STATED PROBLEM A.
Rewrite the item-finding records from the line containing "Where should I click to: Open the net.beryju.org." down to the line containing "pyautogui.click(x=257, y=182)", both included and with their requests, and shift every coordinate in the answers by adding 71.

EXTRACT.
--------------------------------

Let $\alpha , \beta$ and $\gamma$ be real numbers. Consider the following system of linear equations

$x + 2 y + z = 7$

$x + \alpha z = 11$

$2 x - 3 y + \beta z = \gamma$

Match each entry in List-I to the correct entries in List-II.

\textbf{List-I}

(P) If $\beta = \frac { 1 } { 2 } ( 7 \alpha - 3 )$ and $\gamma = 28$, then the system has

(Q) If $\beta = \frac { 1 } { 2 } ( 7 \alpha - 3 )$ and $\gamma \neq 28$, then the system has

(R) If $\beta \neq \frac { 1 } { 2 } ( 7 \alpha - 3 )$ where $\alpha = 1$ and $\gamma \neq 28$, then the system has

(S) If $\beta \neq \frac { 1 } { 2 } ( 7 \alpha - 3 )$ where $\alpha = 1$ and $\gamma = 28$, then the system has

\textbf{List-II}

(1) a unique solution

(2) no solution

(3) infinitely many solutions

(4) $x = 11 , y = - 2$ and $z = 0$ as a solution

(5) $x = - 15 , y = 4$ and $z = 0$ as a solution

The correct option is:

(A) $( P ) \rightarrow ( 3 ) \quad ( Q ) \rightarrow ( 2 ) \quad ( R ) \rightarrow ( 1 ) \quad ( S ) \rightarrow ( 4 )$

(B) $( P ) \rightarrow ( 3 ) \quad ( Q ) \rightarrow ( 2 ) \quad ( R ) \rightarrow ( 5 ) \quad ( S ) \rightarrow ( 4 )$

(C) $( P ) \rightarrow ( 2 ) \quad ( Q ) \rightarrow ( 1 ) \quad ( R ) \rightarrow ( 4 ) \quad ( S ) \rightarrow ( 5 )$

(D) $( P ) \rightarrow ( 2 ) \quad ( Q ) \rightarrow ( 1 ) \quad ( R ) \rightarrow ( 1 ) \quad ( S ) \rightarrow ( 3 )$

--------------------------------

Item-finding records
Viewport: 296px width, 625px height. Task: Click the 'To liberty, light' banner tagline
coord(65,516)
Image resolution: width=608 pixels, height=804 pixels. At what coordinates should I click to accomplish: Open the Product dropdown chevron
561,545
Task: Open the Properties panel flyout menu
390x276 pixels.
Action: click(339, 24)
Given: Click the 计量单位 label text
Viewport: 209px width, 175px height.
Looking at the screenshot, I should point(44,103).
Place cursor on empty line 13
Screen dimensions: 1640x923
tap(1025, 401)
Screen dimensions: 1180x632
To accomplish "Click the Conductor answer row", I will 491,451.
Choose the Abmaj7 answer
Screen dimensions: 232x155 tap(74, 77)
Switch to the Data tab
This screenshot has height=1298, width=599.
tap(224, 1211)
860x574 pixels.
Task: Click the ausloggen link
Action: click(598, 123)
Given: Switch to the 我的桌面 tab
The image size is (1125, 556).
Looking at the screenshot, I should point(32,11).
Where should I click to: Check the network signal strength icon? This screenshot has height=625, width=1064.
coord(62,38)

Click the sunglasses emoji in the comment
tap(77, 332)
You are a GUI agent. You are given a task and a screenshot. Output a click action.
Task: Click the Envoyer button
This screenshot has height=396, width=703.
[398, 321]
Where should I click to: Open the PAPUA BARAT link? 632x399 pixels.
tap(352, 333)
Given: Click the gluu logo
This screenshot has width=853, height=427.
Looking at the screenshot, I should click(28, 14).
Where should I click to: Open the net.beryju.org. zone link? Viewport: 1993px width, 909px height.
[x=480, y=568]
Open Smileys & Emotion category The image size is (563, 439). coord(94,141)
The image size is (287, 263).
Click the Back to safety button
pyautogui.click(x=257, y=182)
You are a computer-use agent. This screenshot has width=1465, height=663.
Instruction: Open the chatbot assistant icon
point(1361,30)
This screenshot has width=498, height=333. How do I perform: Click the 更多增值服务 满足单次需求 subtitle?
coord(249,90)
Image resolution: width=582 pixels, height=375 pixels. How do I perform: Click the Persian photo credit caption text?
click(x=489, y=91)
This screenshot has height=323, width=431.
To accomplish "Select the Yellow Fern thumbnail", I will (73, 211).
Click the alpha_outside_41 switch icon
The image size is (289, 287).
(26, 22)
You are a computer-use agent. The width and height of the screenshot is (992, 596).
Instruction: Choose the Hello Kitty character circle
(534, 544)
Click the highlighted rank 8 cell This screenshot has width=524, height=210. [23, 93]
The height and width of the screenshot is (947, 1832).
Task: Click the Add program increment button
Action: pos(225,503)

--------------------------------

STATED PROBLEM B.
List every entry in List-II of the linear-system problem.

TASK ANSWER A.
Where should I click to: Open the net.beryju.org. zone link? Viewport: 1993px width, 909px height.
[x=551, y=639]
Open Smileys & Emotion category The image size is (563, 439). coord(165,212)
The image size is (287, 263).
Click the Back to safety button
pyautogui.click(x=328, y=253)

TASK ANSWER B.
(1) a unique solution
(2) no solution
(3) infinitely many solutions
(4) x = 11, y = -2 and z = 0 as a solution
(5) x = -15, y = 4 and z = 0 as a solution